■ Task goal:
Only the count is expected: the number of lines below that contain "Like".
BEGIN Provided data
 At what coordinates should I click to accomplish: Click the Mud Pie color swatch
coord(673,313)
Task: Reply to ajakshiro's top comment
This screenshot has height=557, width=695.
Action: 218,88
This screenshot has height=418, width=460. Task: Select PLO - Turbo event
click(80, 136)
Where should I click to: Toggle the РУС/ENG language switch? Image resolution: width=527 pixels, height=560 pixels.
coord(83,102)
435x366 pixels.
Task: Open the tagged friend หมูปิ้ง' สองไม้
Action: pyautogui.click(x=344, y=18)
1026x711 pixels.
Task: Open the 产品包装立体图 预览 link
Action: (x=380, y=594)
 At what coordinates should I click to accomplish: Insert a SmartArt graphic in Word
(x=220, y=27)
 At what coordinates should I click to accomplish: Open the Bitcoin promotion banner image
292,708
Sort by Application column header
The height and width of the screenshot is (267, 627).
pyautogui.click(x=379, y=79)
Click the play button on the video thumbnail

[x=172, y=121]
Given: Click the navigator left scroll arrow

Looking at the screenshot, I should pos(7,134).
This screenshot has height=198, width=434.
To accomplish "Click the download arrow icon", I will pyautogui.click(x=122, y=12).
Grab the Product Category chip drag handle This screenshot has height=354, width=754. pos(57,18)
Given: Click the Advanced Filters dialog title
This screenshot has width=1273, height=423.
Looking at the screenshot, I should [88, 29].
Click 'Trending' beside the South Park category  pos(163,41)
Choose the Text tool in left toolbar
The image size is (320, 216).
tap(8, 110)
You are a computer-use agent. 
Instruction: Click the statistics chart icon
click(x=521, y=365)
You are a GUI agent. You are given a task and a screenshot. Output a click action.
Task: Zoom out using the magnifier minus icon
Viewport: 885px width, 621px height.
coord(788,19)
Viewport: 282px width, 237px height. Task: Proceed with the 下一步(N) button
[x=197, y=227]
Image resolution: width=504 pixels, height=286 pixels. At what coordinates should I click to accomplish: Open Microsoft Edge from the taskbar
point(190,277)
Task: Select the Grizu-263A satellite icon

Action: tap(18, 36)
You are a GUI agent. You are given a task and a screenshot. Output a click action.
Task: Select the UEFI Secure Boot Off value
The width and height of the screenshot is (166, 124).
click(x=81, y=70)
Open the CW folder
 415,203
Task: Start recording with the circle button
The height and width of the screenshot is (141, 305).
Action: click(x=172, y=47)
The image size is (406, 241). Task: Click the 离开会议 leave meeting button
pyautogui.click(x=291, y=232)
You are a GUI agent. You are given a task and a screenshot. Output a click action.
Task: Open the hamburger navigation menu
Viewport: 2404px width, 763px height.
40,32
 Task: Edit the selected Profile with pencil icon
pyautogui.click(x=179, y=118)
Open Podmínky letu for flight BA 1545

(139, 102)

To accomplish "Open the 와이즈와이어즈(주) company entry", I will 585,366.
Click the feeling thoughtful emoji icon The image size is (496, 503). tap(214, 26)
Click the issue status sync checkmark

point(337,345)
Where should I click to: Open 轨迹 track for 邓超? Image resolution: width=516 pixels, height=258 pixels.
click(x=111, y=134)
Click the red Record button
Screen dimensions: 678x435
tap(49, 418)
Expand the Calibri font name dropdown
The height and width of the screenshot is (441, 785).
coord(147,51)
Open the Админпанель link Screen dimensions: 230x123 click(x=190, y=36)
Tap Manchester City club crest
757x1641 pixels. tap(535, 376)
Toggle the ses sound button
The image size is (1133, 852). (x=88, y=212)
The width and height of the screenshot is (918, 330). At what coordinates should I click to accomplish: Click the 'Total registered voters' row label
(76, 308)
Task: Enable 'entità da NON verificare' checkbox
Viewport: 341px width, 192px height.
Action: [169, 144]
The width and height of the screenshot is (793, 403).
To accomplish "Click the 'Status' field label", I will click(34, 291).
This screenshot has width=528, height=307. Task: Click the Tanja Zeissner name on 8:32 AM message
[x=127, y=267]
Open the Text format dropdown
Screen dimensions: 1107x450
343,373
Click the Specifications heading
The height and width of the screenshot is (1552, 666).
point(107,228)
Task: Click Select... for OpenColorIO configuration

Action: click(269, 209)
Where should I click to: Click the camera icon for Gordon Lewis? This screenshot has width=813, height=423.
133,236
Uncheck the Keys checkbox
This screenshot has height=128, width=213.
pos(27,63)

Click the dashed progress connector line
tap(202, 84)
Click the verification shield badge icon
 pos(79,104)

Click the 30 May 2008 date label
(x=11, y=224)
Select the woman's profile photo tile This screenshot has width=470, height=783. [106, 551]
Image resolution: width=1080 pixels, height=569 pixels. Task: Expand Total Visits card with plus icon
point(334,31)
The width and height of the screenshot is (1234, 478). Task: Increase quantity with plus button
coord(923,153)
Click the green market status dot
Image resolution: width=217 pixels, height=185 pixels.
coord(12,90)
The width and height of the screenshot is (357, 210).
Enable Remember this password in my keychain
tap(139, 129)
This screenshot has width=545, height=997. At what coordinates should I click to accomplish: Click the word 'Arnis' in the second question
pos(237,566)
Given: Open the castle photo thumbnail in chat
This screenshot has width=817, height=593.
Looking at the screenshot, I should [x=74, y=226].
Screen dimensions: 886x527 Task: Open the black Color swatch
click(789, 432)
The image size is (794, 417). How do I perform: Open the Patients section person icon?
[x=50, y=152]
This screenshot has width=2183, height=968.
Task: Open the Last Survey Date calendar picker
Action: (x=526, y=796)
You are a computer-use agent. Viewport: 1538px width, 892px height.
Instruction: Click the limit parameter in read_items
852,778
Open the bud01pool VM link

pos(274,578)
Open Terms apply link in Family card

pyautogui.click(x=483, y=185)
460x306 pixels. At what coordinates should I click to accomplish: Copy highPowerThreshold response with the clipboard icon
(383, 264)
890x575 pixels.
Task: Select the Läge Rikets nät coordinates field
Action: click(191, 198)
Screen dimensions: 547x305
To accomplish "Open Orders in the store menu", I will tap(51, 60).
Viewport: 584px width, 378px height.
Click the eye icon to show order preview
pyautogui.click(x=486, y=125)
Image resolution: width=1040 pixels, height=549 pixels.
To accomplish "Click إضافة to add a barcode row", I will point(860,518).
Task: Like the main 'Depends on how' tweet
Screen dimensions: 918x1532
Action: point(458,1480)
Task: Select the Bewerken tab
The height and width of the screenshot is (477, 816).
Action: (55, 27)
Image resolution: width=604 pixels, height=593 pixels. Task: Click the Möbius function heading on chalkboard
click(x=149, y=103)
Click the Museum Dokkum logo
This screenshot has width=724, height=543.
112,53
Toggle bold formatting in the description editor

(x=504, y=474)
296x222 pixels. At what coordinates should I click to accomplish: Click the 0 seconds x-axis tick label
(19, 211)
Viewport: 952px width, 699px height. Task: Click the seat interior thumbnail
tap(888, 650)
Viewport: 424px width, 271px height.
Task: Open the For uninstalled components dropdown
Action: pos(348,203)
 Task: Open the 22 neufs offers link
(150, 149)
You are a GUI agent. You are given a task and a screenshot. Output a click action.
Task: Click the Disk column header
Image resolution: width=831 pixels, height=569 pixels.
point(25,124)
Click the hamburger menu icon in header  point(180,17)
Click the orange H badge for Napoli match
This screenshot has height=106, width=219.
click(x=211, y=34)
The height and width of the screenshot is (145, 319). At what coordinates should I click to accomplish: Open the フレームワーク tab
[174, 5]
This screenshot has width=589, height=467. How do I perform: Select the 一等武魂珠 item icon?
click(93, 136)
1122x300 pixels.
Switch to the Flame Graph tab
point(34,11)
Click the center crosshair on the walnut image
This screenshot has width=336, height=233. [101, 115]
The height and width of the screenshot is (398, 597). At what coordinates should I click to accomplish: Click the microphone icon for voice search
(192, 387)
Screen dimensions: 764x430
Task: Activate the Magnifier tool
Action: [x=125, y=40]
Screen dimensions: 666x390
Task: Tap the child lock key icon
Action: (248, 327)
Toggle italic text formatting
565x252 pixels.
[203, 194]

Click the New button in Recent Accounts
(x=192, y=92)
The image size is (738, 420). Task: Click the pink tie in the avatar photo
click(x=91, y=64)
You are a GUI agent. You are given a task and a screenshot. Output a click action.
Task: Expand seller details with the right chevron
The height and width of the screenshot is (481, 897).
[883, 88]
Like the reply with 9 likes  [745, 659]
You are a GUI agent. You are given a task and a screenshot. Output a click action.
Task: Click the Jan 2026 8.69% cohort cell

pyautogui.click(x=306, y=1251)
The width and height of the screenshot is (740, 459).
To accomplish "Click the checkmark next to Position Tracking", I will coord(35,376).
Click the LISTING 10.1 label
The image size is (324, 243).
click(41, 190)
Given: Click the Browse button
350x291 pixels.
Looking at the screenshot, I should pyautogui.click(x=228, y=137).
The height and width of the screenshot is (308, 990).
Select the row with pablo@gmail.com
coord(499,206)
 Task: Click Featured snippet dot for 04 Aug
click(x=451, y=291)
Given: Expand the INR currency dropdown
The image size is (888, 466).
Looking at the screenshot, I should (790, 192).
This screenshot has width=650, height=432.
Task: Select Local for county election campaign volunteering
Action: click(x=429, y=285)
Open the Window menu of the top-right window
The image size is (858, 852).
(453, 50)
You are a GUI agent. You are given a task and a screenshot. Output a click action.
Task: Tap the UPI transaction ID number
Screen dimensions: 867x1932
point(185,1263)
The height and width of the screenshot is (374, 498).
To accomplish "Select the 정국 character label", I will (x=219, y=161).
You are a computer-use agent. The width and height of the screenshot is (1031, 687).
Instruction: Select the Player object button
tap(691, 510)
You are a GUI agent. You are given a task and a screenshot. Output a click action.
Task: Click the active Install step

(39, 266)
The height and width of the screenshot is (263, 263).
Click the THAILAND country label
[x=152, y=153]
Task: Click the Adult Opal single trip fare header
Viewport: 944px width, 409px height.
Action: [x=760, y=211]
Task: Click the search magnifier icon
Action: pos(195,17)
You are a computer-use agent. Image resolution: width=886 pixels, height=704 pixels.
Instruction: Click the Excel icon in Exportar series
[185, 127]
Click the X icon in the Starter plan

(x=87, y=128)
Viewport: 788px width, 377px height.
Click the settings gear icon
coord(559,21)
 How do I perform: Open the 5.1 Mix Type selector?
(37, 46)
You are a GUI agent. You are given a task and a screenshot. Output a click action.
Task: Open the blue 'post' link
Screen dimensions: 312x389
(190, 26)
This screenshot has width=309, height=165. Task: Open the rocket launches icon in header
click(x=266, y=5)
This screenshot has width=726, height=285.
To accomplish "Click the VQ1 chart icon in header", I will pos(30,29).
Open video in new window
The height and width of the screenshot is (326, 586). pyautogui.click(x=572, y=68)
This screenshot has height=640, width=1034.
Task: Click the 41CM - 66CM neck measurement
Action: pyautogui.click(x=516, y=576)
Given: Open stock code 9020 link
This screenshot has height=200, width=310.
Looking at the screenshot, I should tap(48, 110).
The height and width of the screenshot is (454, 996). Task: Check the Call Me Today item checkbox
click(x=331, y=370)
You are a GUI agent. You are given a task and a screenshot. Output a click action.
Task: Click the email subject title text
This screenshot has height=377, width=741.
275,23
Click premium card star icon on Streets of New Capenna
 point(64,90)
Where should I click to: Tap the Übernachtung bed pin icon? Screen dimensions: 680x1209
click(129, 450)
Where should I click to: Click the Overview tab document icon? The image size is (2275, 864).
END Provided data
■ Solution to this task:
2